■ Testo di riferimento
Il Papa all'udienza generale: amare la Chiesa anche se ferita dai peccati dei preti
e dei laici. Ai giovani: impegnatevi per la pace nel mondo
Una Santa del Medioevo che amò Cristo e servì la Chiesa in un tempo in cui, come oggi,
essa è ferita dai peccati “dei suoi preti e dei suoi laici”. Con queste parole Benedetto
XVI ha concluso questa mattina una prima catechesi del mercoledì dedicata a Ildegarda
di Bingen, monaca claustrale tedesca vissuta nel primo secolo dell’anno Mille. Il
Papa ha presieduto l’udienza generale all’esterno del Palazzo apostolico di Castel
Gandolfo davanti a oltre 5 mila persone e l’ha conclusa con un invito ai giovani a
impegnarsi per la pace e la giustizia nel mondo. Il servizio di Alessandro De Carolis:
Le ultime
parole dell’udienza escono di getto dal cuore del Papa e danno il “tono” a una catechesi
tornata a scandagliare le ricchezze spirituali della Chiesa dell’anno mille, antica
eppure straordinariamente attuale. Attraverso le parole di Benedetto XVI è rivissuta
sulla piazzetta di Castel Gandolfo Ildegarda di Bingen, monaca claustrale del Medioevo,
modello ante litteram di quel “genio femminile” che Giovanni Paolo II celebrò
compiutamente nella Mulieris dignitatem: donne cioè che edificarono la Chiesa
talvolta, sopperendo alle mancanze, anche gravi, della sua gerarchia, come fece Ildegarda...
“...
con la sua coraggiosa capacità di discernere i segni dei tempi, con il suo amore per
il Creato (…) il suo amore per Cristo e per la sua Chiesa, sofferente anche in quel
tempo, ferita anche in quel tempo dai peccati dei preti e dei laici, e tanto più amata
come Corpo di Cristo”.
Con una logistica inconsueta per l’udienza
generale a Castel Gandolfo – con la gente non più stipata all’interno del cortile
del Palazzo apostolico, ma raccolta all’esterno sulla piazza e nel corso retrostante
e il Papa di fronte alla folla, seduto nella penombra del portone centrale del palazzo
– Benedetto XVI ha fornito un primo ritratto della religiosa vissuta nella Germania
del XII secolo, tra il 1098 e il 1179. Pienamente aderente alla fisionomia di quelle
donne, come scrisse nel 1988 Papa Wojtyla, che hanno svolto e svolgono un “ruolo prezioso”

■ Record forniti
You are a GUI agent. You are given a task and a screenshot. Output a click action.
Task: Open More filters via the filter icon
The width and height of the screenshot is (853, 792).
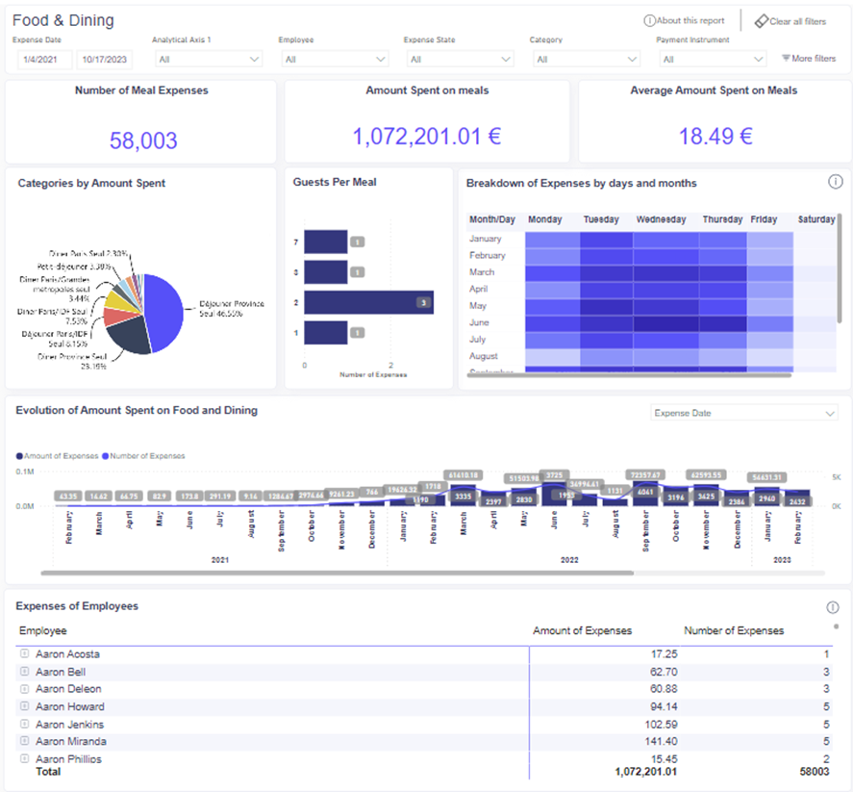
--
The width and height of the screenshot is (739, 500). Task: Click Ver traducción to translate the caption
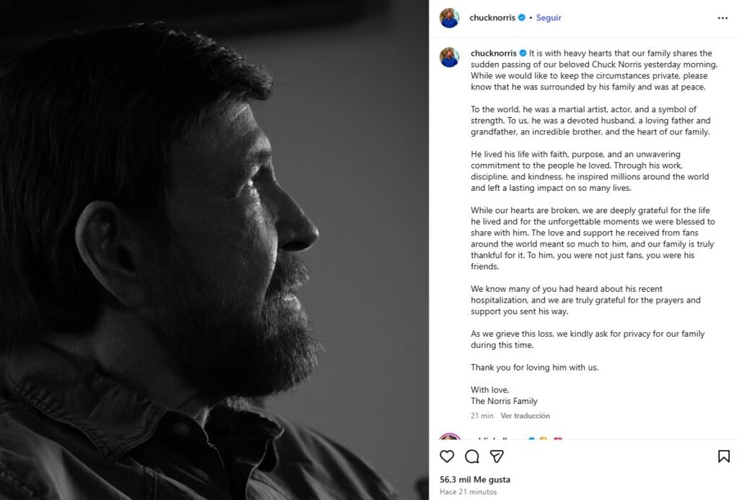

■ Problema posto
Rispondi a queste domande sul testo dedicato all'udienza del Papa a Castel Gandolfo:
1. Davanti a quante persone il Papa ha presieduto l'udienza generale?
2. Tra quali anni visse Ildegarda di Bingen?
3. In quale documento Giovanni Paolo II celebrò il "genio femminile"?
I record non servono a nulla in questo lavoro.

■ Risposta scritta
1. Davanti a oltre 5 mila persone.
2. Tra il 1098 e il 1179.
3. Nella Mulieris dignitatem.